STRONA GŁÓWNA / HOMILIE / HOMILIA Z OKAZJI 3 MAJA “POLSKA MA PRAWO DO NASZEGO PATRIOTYZMU” | KATEDRA NA WAWELU | 3.05.2017

Homilia z okazji 3 maja “Polska ma prawo do naszego patriotyzmu” | Katedra na Wawelu | 3.05.2017



Abp Marek Jędraszewski
metropolita krakowski 

„Święta miłości kochanej ojczyzny,

Czują cię tylko umysły poczciwe!

Dla ciebie zjadłe smakują trucizny,

Dla ciebie więzy, pęta niezelżywe.

Kształcisz kalectwo przez chwalebne blizny,

Gnieździsz w umyśle rozkoszy prawdziwe,

Byle cię można wspomóc, byle wspierać,

Nie żal żyć w nędzy, nie żal i umierać”.

 

Ignacy Krasicki,  Hymn do miłości Ojczyzny

 

„Święta miłości kochanej Ojczyzny”. Przedziwny w swej wymowie jest ten pierwszy wers utworu biskupa Ignacego Krasickiego, który stał się hymnem Szkoły Rycerskiej i modlitwą kadetów. Ojczyzna, podkreśla biskup Krasicki, jest po prostu kochana – i to kochana świętą miłością. Dla tej świętej miłości można cierpieć więzy i pęta. Miłość Ojczyzny nadaje godność kalectwu i bliznom, będącym następstwem ran poniesionych w obronie Najjaśniejszej Rzeczypospolitej, inspiruje do najszlachetniejszych myśli, które z jednej strony domagają się pomnażania dobra Ojczyzny, a z drugiej budzą gotowość do życia w poniewierce, a nawet do złożenia swego życia na jej ołtarzu.

Pisane w 1774 roku przez biskupa Krasickiego słowa o kalectwie i bliznach, o życiu w nędzy i możliwości śmierci dla Ojczyzny, o więzach i pętach, miały swój niezwykle gorzki smak. Od upadku konfederacji barskiej, będącej pierwszym polskim powstaniem narodowym, upłynęły zaledwie dwa lata. Co gorsza, upadek ów został niejako przypieczętowany w tym samym 1772 roku przez pierwszy rozbiór Polski.

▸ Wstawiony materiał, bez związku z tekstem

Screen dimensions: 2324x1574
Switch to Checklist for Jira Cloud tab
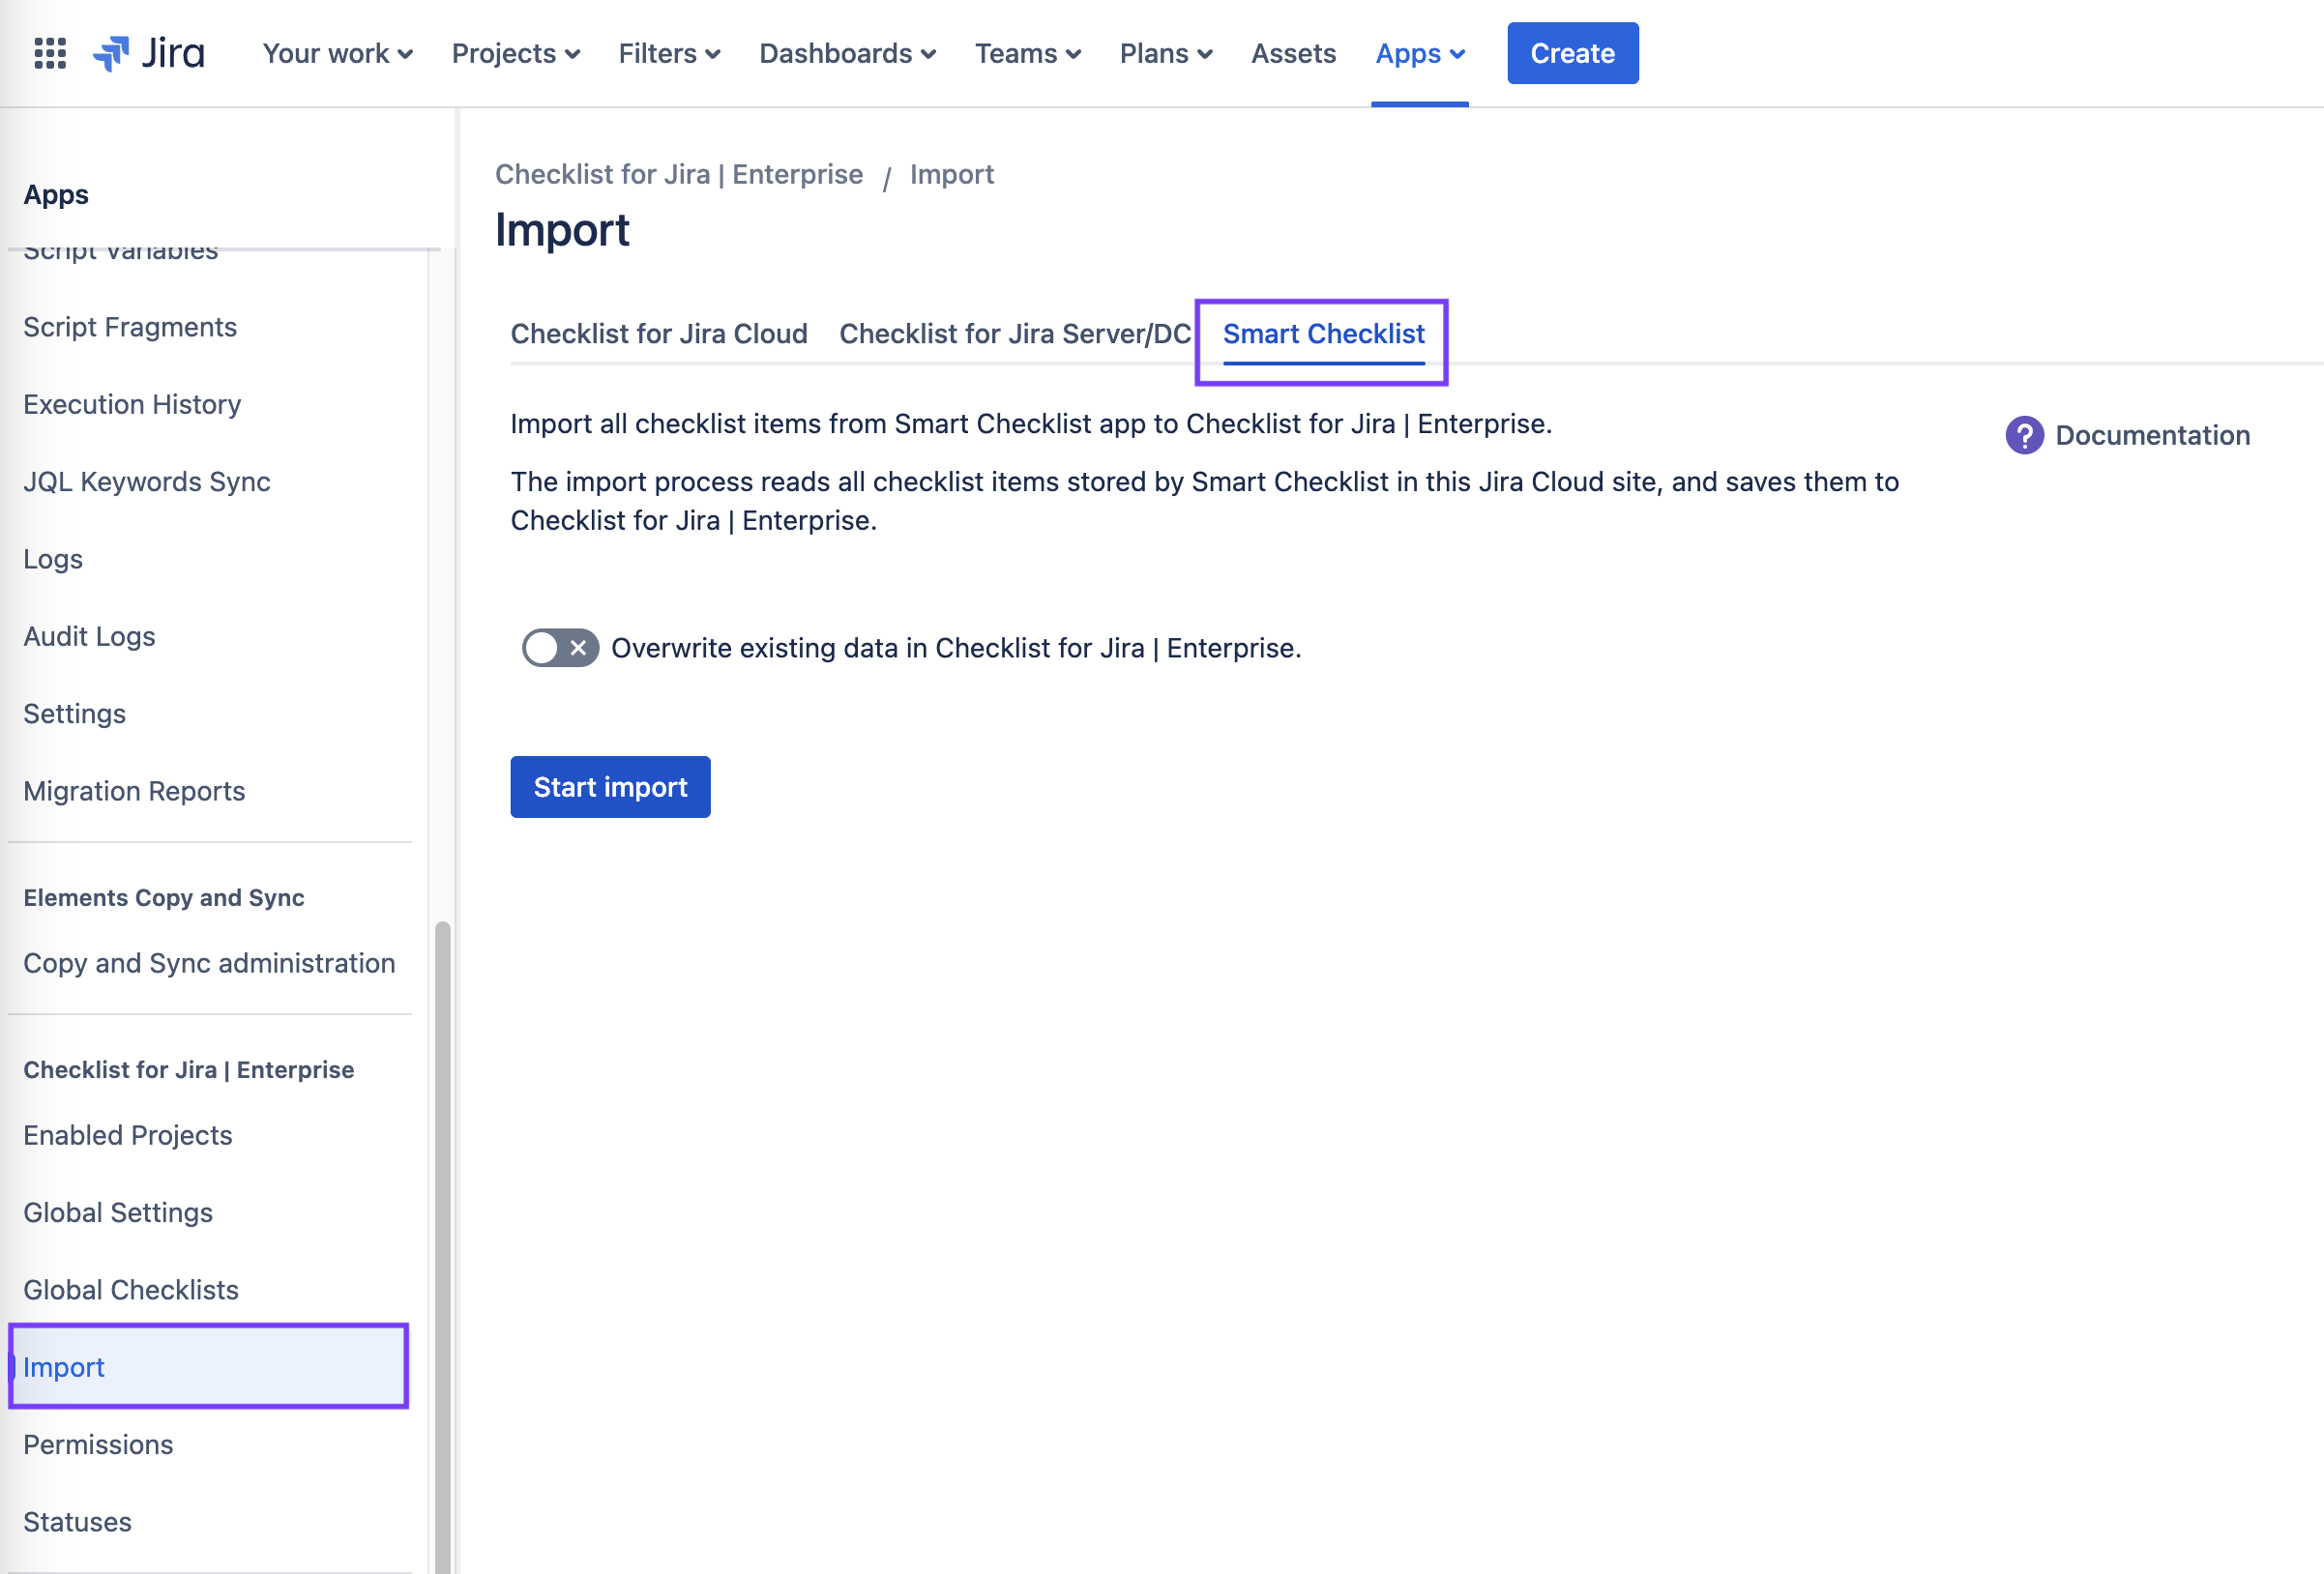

Na jego mocy utraciła ona niemal jedną trzecią swego terytorium, zamieszkiwane przez jedną trzecią swych obywateli. Zostały zagarnięte jej najbardziej rozwinięte obszary Małopolski i Prus Królewskich, zamieszkałe przez ludność etnicznie polską. W tej dramatycznej sytuacji naszej Ojczyzny tym bardziej naglące stawały się takie programy polityczne i społeczne, które miałyby na celu jej wzmocnienie i zabezpieczenie na przyszłość. Co bardziej światli Polacy tamtego czasu doskonale zdawali sobie sprawę z tego, że zaborcze mocarstwa bynajmniej nie zadowolą się dotychczasowym rozgrabieniem Rzeczypospolitej. Wobec tego realnego zagrożenia za wszelką cenę trzeba było zatem Ojczyznę – jak pisał dalej Krasicki – „wspomóc i wspierać”.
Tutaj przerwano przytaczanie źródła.